Work order — Everything from the line holding "Click the Import icon in the toolbar" to the end of the listing below should be copied exactly, line for line, minus the pictures.

Material provided —
--- START ---

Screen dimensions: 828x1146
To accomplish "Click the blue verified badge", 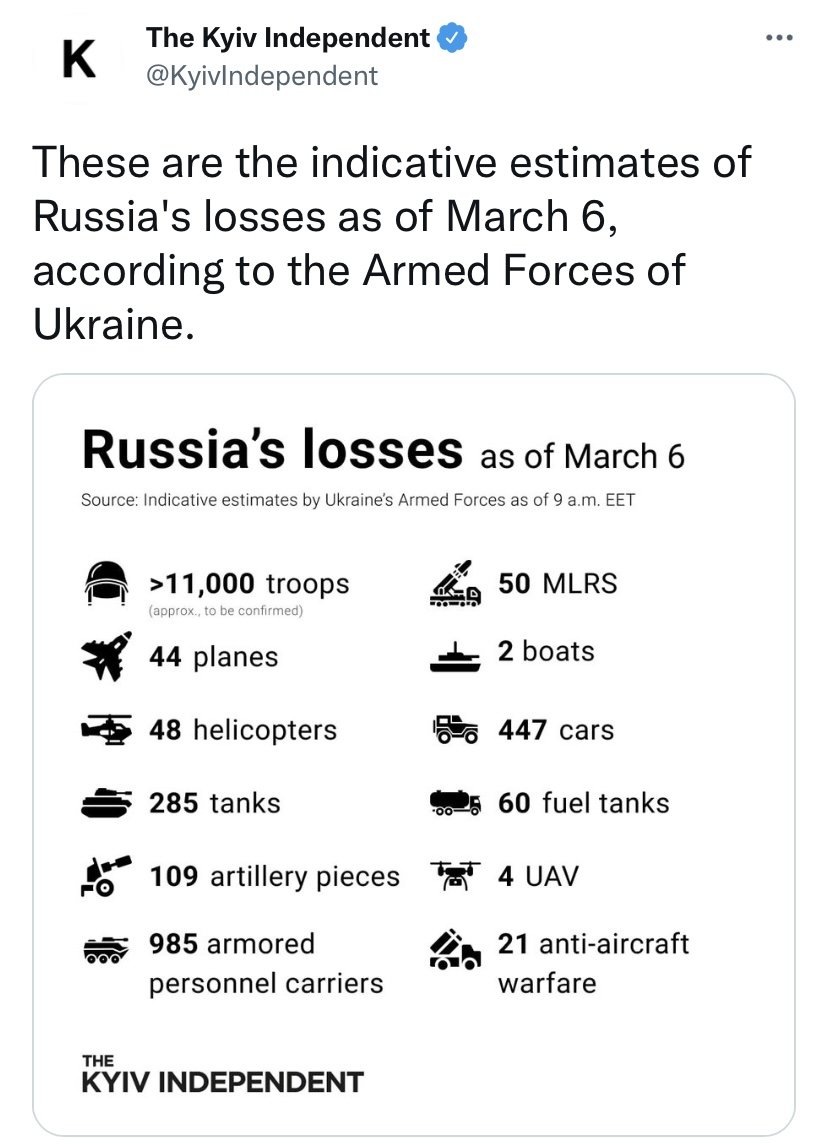I will point(453,39).
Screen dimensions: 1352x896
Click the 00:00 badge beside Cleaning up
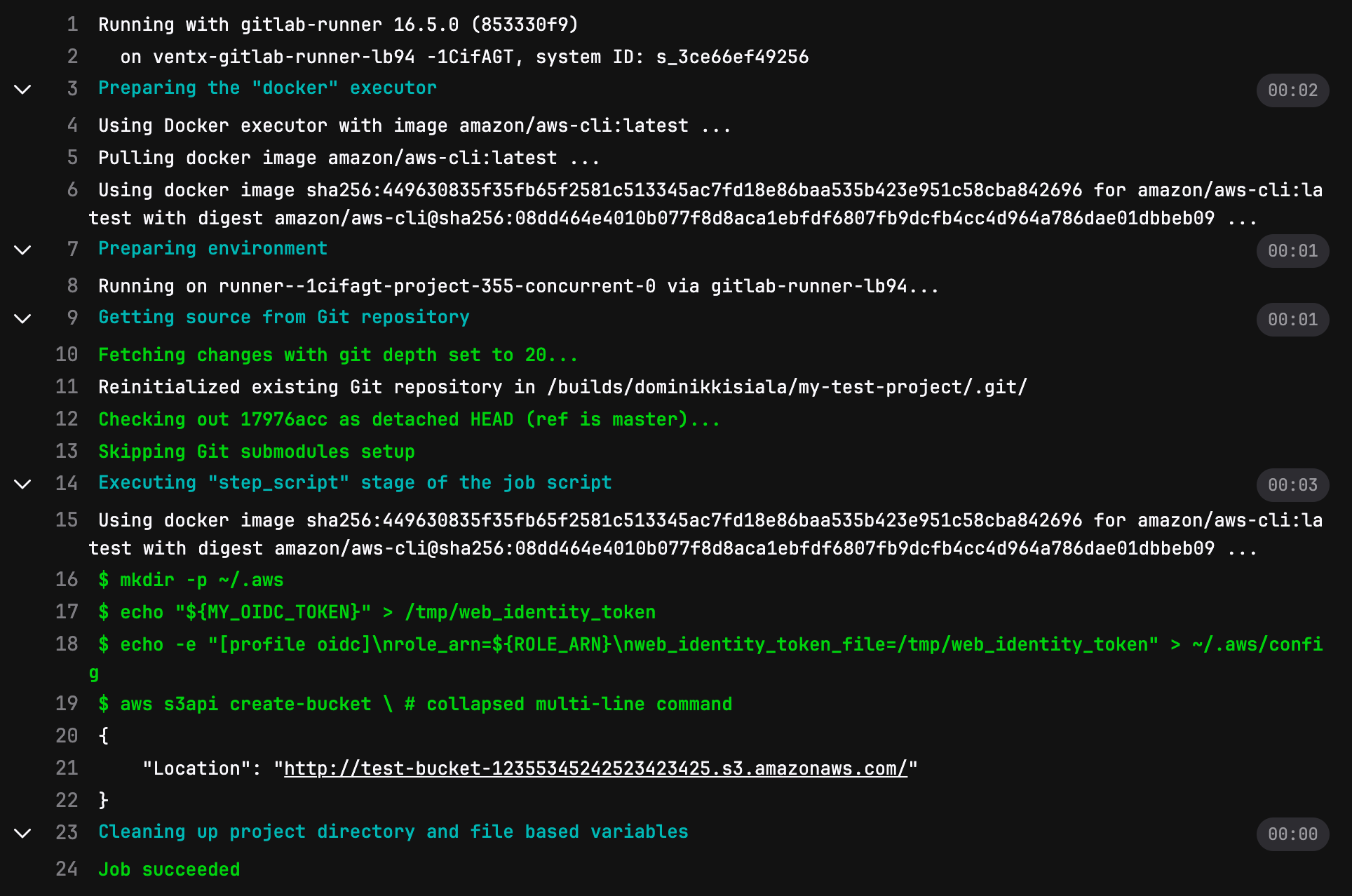1292,834

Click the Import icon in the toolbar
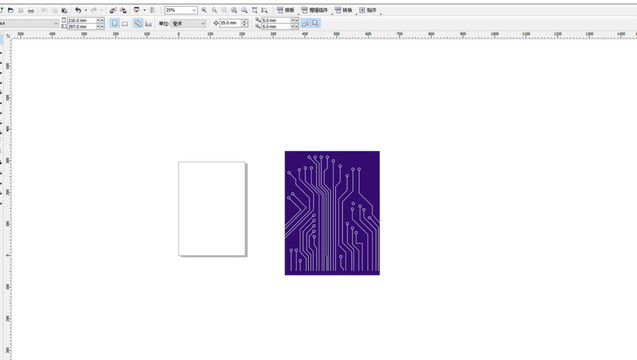pyautogui.click(x=113, y=10)
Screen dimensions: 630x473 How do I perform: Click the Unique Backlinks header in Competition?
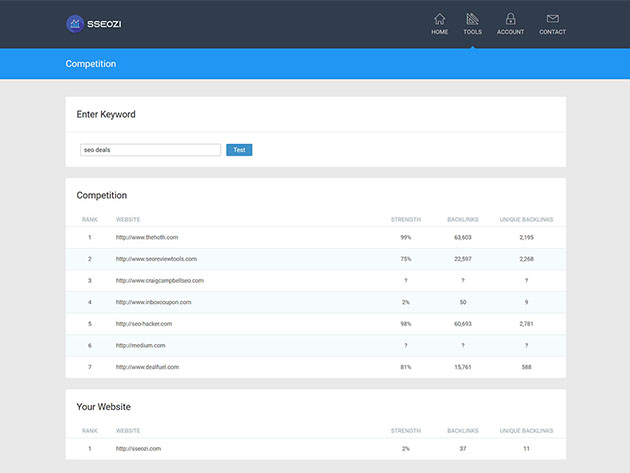(x=526, y=219)
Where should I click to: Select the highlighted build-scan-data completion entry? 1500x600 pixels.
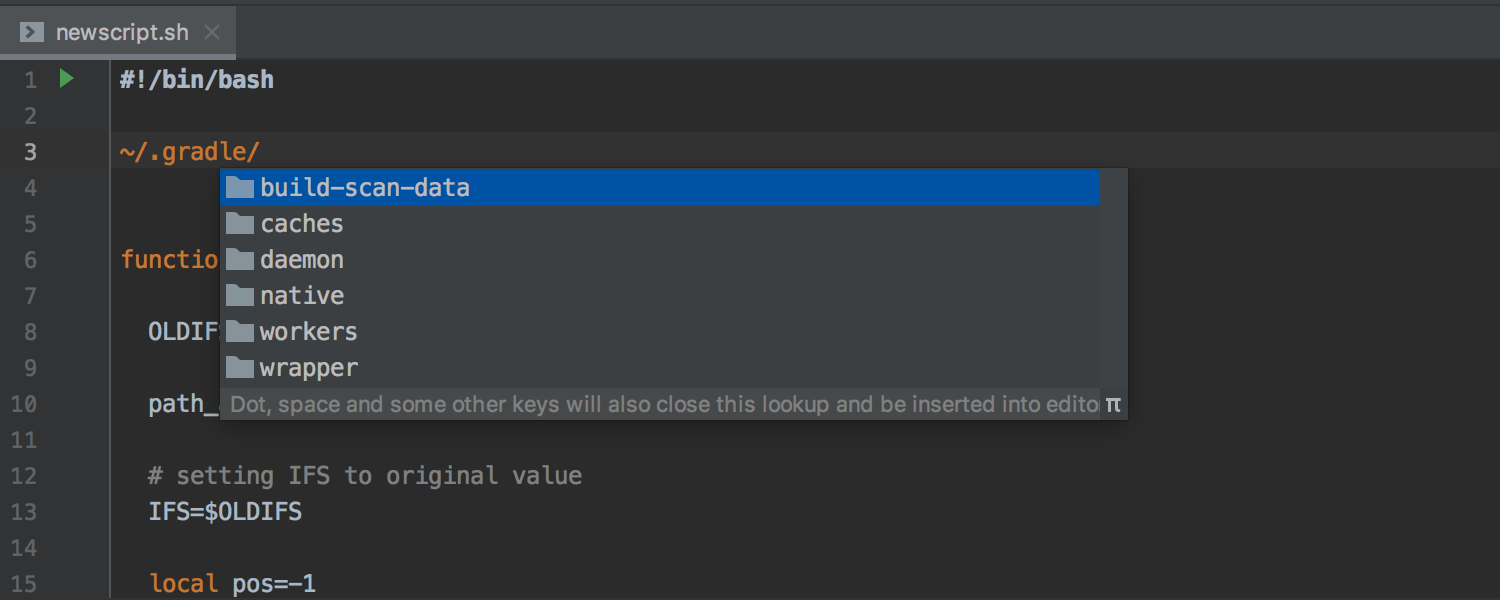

--- END ---

Solution —
Click the Import icon in the toolbar
pyautogui.click(x=113, y=10)
Screen dimensions: 630x473 How do I perform: Click the Unique Backlinks header in Competition?
(x=526, y=219)
Where should I click to: Select the highlighted build-scan-data completion entry? 1500x600 pixels.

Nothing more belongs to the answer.